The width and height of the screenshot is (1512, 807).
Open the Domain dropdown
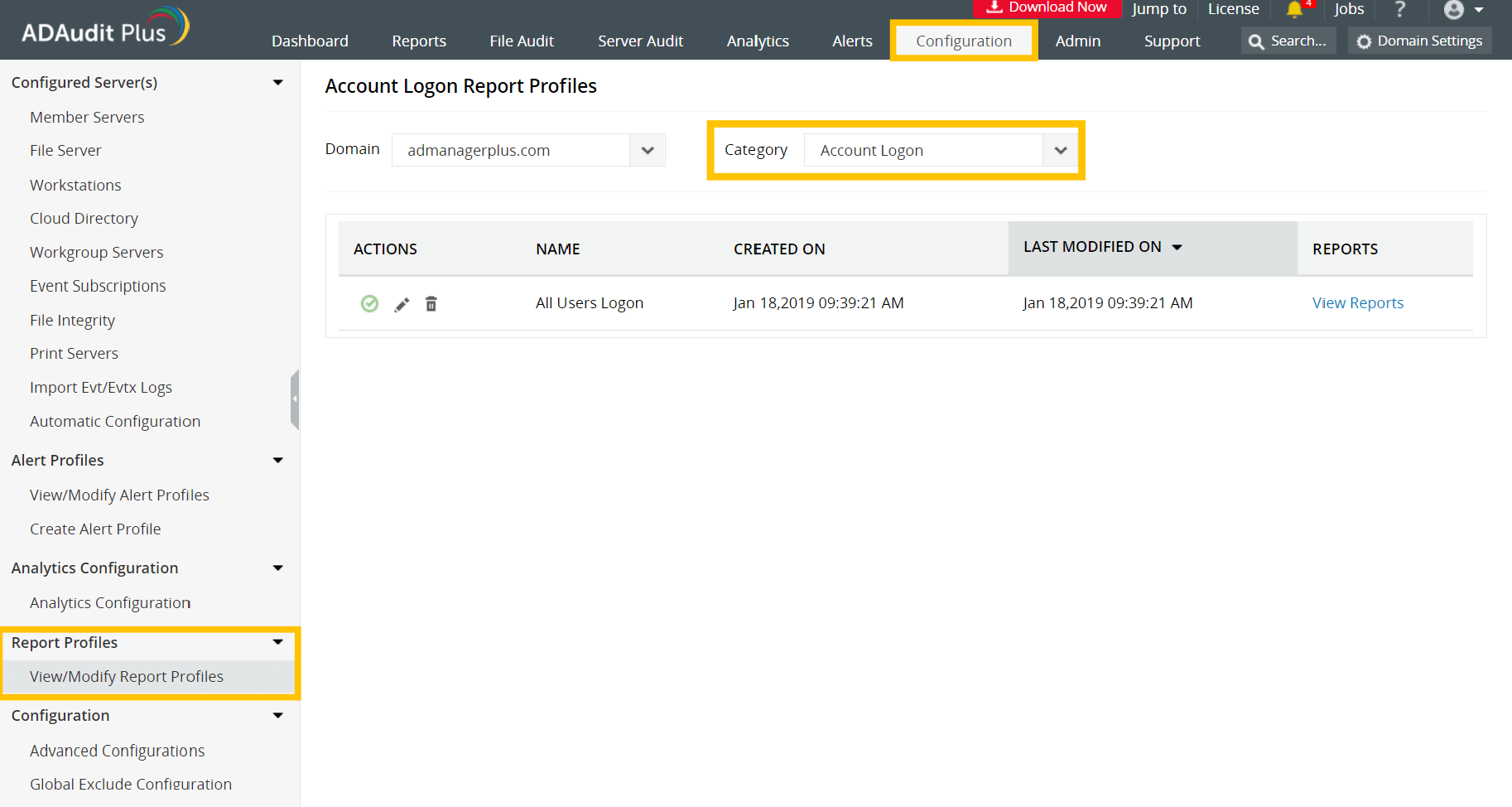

----

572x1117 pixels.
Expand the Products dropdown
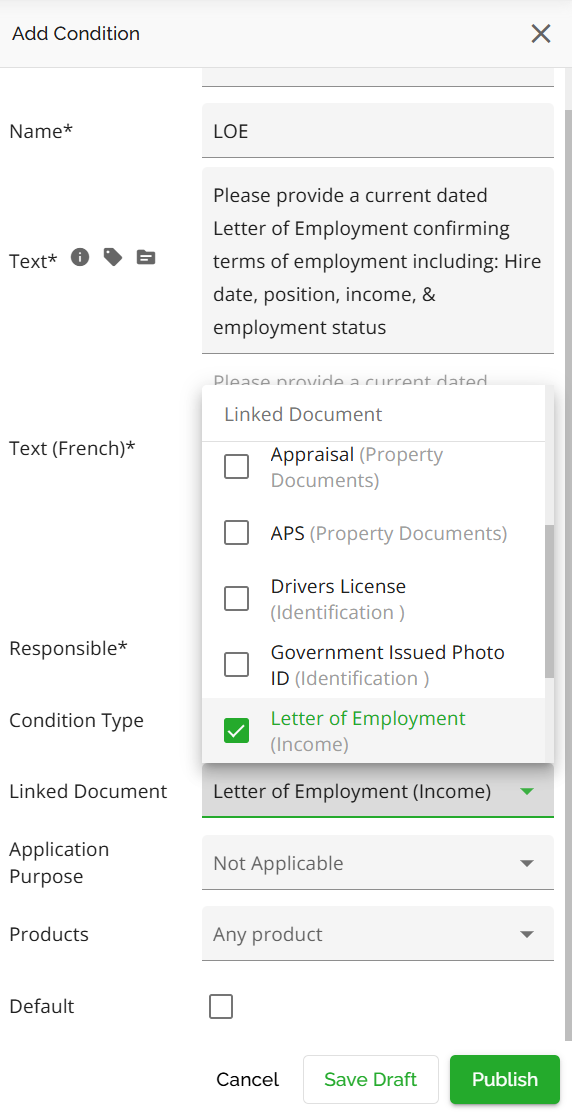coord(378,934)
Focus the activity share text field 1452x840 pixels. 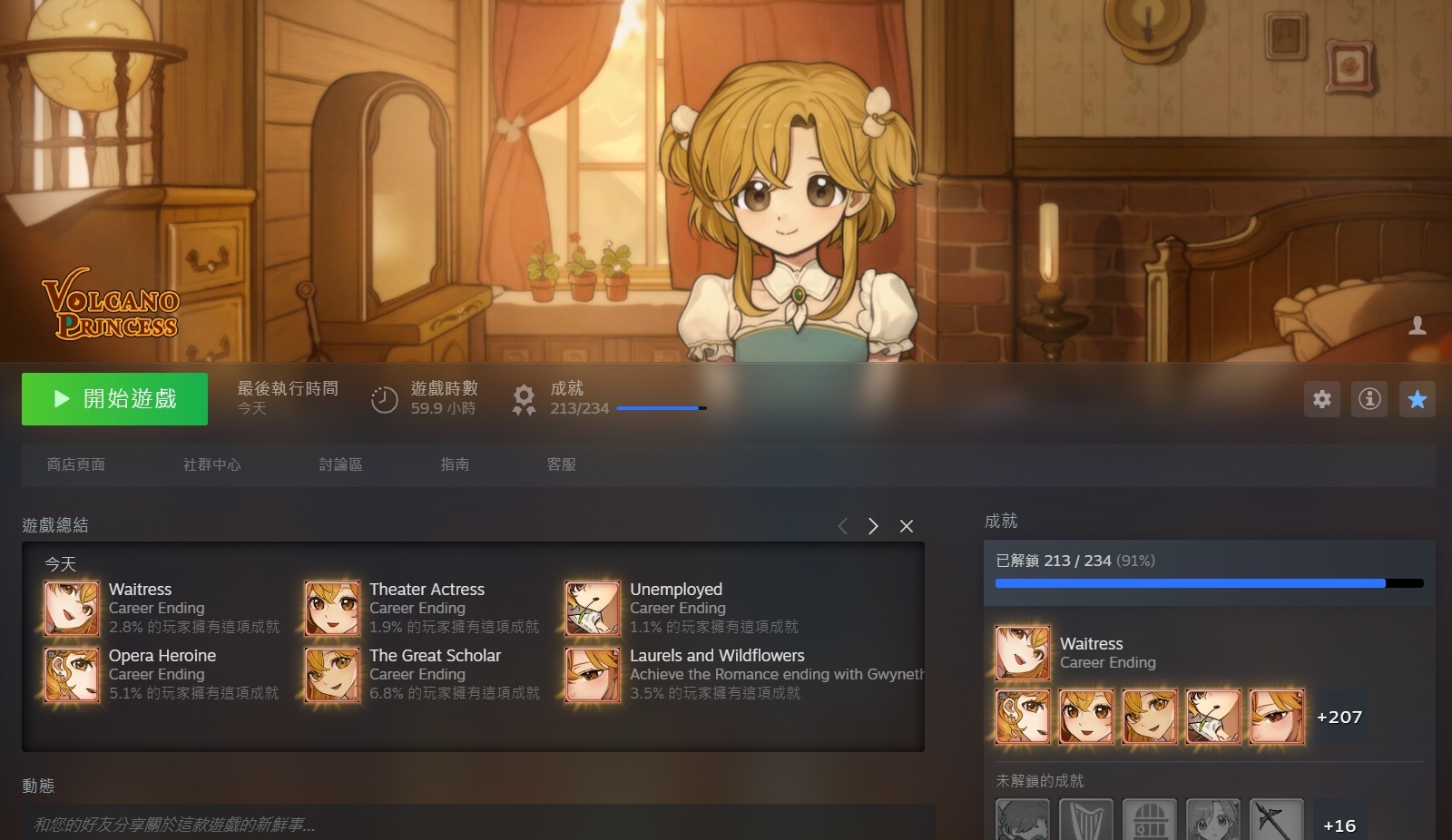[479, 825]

----

*What is asked*.
Give again everything from the line containing "The width and" down to the line containing "Open the Domain dropdown" in the data above.

*Answer*.
The width and height of the screenshot is (1512, 807).
Open the Domain dropdown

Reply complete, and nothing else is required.